What to work on:
First find the line with "Task: Click the 'Subject' field label", then reproduce it and all following lines of the data to the end, exactly and with no pictures, adding nothing.

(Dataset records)
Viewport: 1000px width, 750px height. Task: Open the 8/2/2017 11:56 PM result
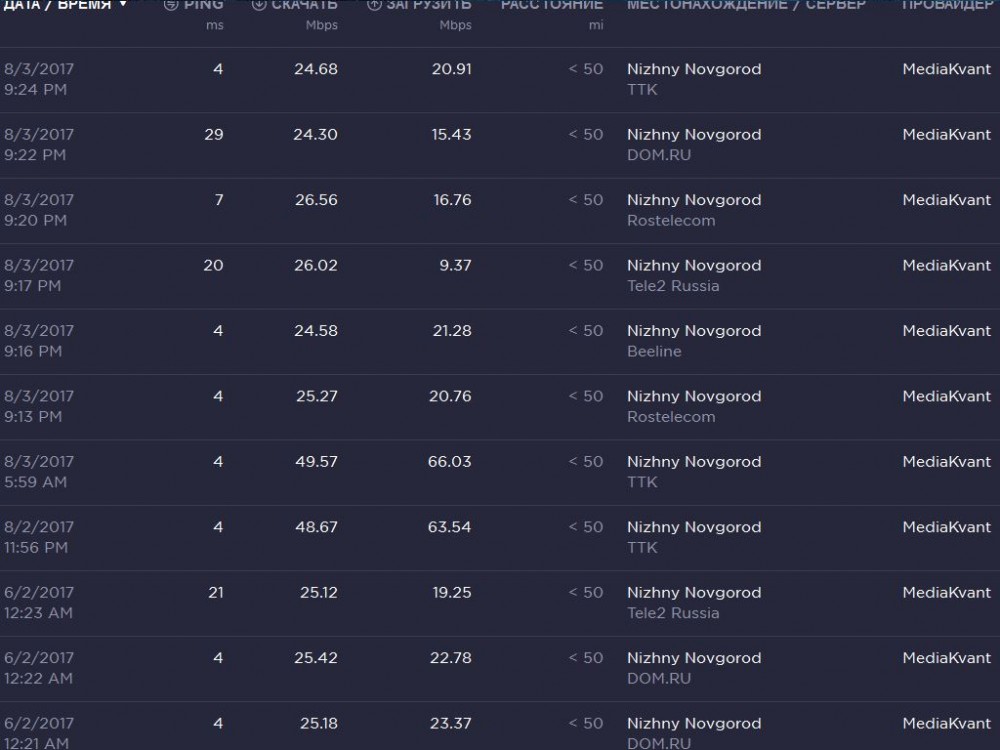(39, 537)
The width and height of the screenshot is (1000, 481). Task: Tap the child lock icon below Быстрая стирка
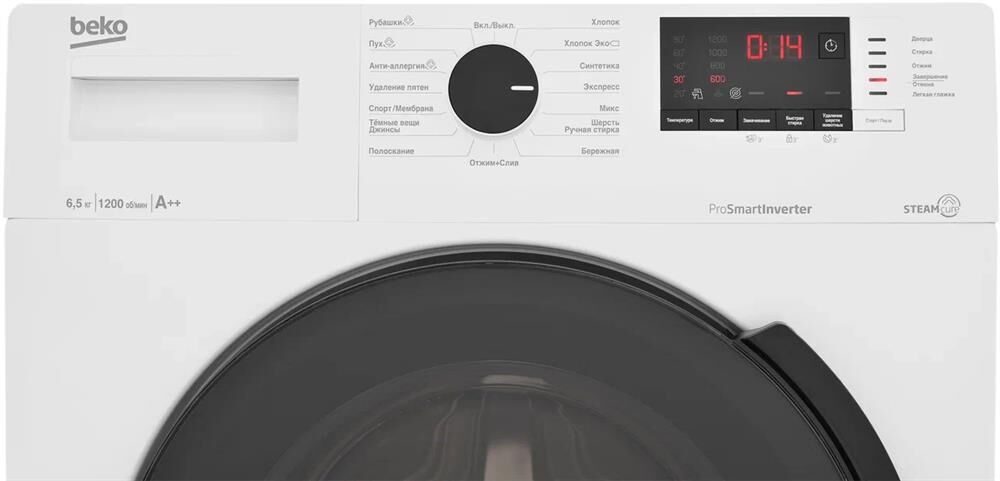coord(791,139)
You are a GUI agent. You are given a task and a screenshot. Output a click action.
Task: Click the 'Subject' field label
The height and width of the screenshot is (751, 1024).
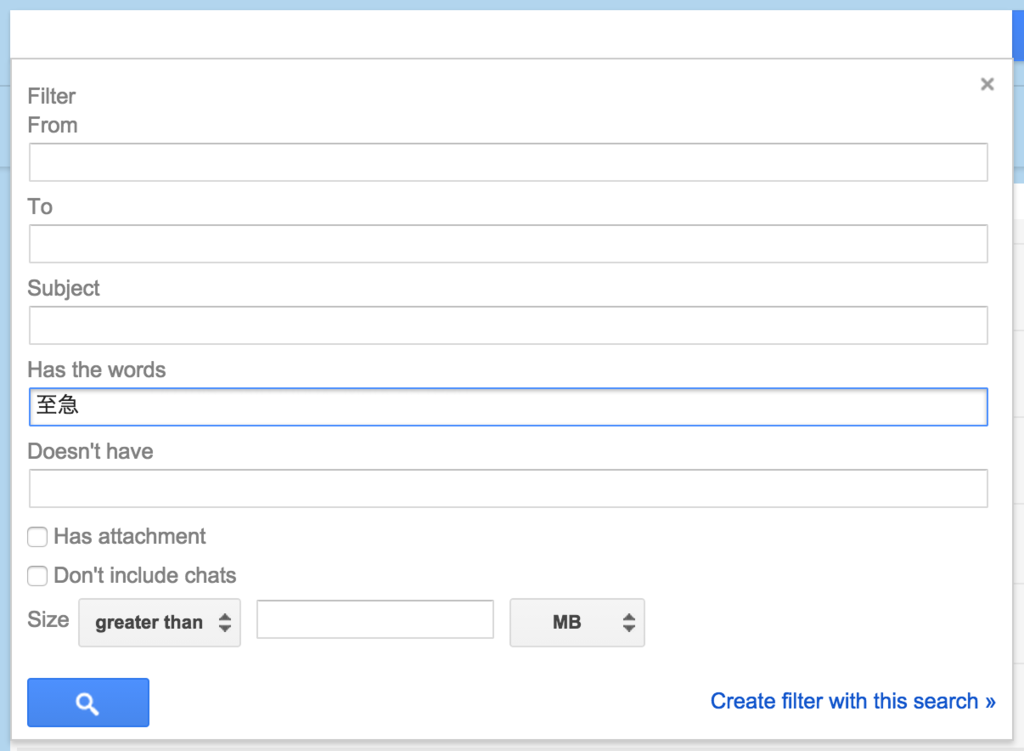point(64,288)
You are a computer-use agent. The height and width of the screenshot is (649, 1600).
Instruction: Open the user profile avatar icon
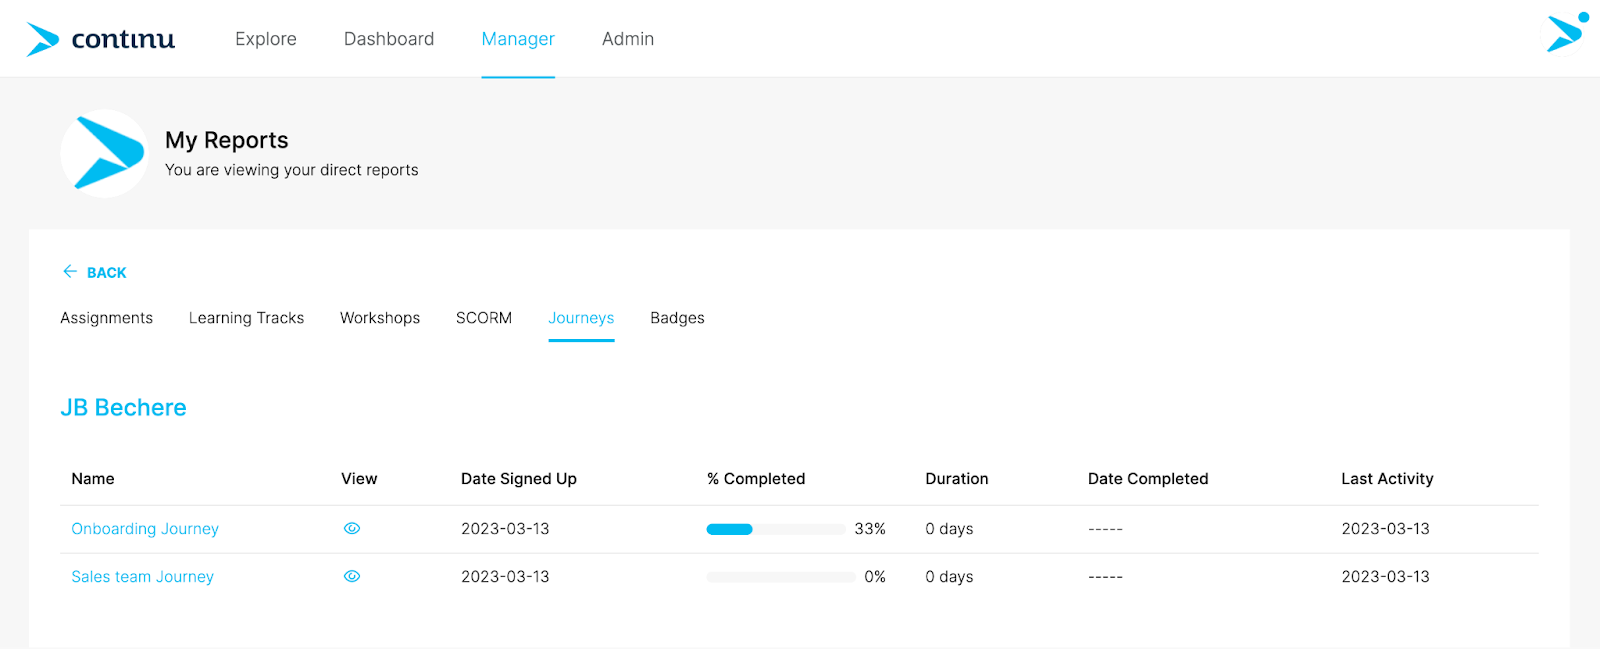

Finished exercise:
Task: Click the 'Subject' field label
The height and width of the screenshot is (751, 1024).
point(64,288)
You are a computer-use agent. The height and width of the screenshot is (649, 1600).
Instruction: Open the user profile avatar icon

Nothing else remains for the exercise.